* **EXERCISE DESCRIPTION**: In the article on THAAD in South Korea below, write out the passage that begins with the words "The first phase" and ends with "of the year.", reproducing it word for word.

----- DOCUMENT EXTRACT -----

THAAD Goes Operational in South Korea

U.S. Army soldiers install their missile defense system called Terminal High-Altitude Area Defense, or THAAD, at a golf course in Seongju, South Korea, on April 27, 2017. Shon Hyung-joo/Yonhap via APU.S. Army soldiers install their missile defense system called Terminal High-Altitude Area Defense, or THAAD, at a golf course in Seongju, South Korea, on April 27, 2017. Shon Hyung-joo/Yonhap via AP

The first phase of the United States’ THAAD anti-missile defense system has been activated on a golf course in South Korea to guard against the North Korean threat, Western news agencies said Monday.

“It has reached initial intercept capability,” a U.S. official, speaking on grounds of anonymity, told Agence France Presse of the hit-to-kill Terminal High Altitude Area Defense System.

The activation of the THAAD system, first reported by Reuters, was still in the initial phases and would not be fully operational with launchers ready to shoot down short and medium-range missiles for several months, a U.S. official said. South Korean officials said last week that they expected THAAD to be fully operational by the end of the year.

Although the Lockheed Martin-built THAAD system has achieved success in test firings, it has never  been used in combat and its placement on a former golf course about 130 miles south of Seoul in Seongju province has sparked protests from local residents who fear they would be targets of a North Korean attack.

Recent statements from President Donald Trump in interviews on his first 100 days in office have also rattled the caretaker government in Seoul and raised questions about the U.S. commitment to regional defense.

In an interview with Reuters last week, Trump said he wanted South Korea to pay $1 billion for the THAAD placement. On “Fox News Sunday,” Army Lt. Gen. H.R. McMaster, the White House National Security Adviser, said that Trump had backed off on having South Korea pay $1 billion for THAAD, but not on his overall demand that allies contribute more for mutual defense.

On Monday, White House Press Secretary Sean Spicer was also dialing back from Trump’s comments to Bloomberg News that it would be an “honor” to meet Kim Jong-un, the North Korean dictator.

----- DATA BLOCK -----

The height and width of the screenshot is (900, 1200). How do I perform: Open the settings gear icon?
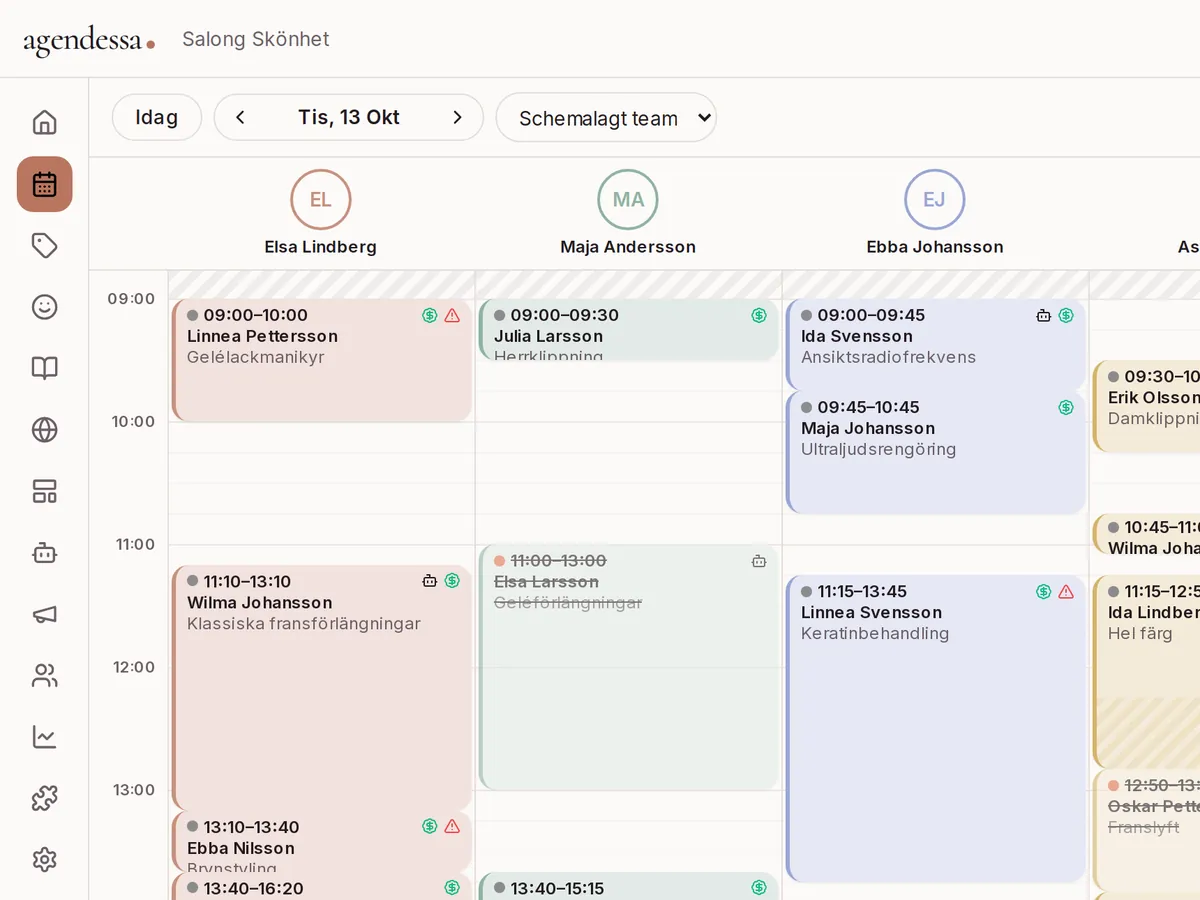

-----

* **ANSWER TO THE PROBLEM**:
The first phase of the United States’ THAAD anti-missile defense system has been activated on a golf course in South Korea to guard against the North Korean threat, Western news agencies said Monday.

“It has reached initial intercept capability,” a U.S. official, speaking on grounds of anonymity, told Agence France Presse of the hit-to-kill Terminal High Altitude Area Defense System.

The activation of the THAAD system, first reported by Reuters, was still in the initial phases and would not be fully operational with launchers ready to shoot down short and medium-range missiles for several months, a U.S. official said. South Korean officials said last week that they expected THAAD to be fully operational by the end of the year.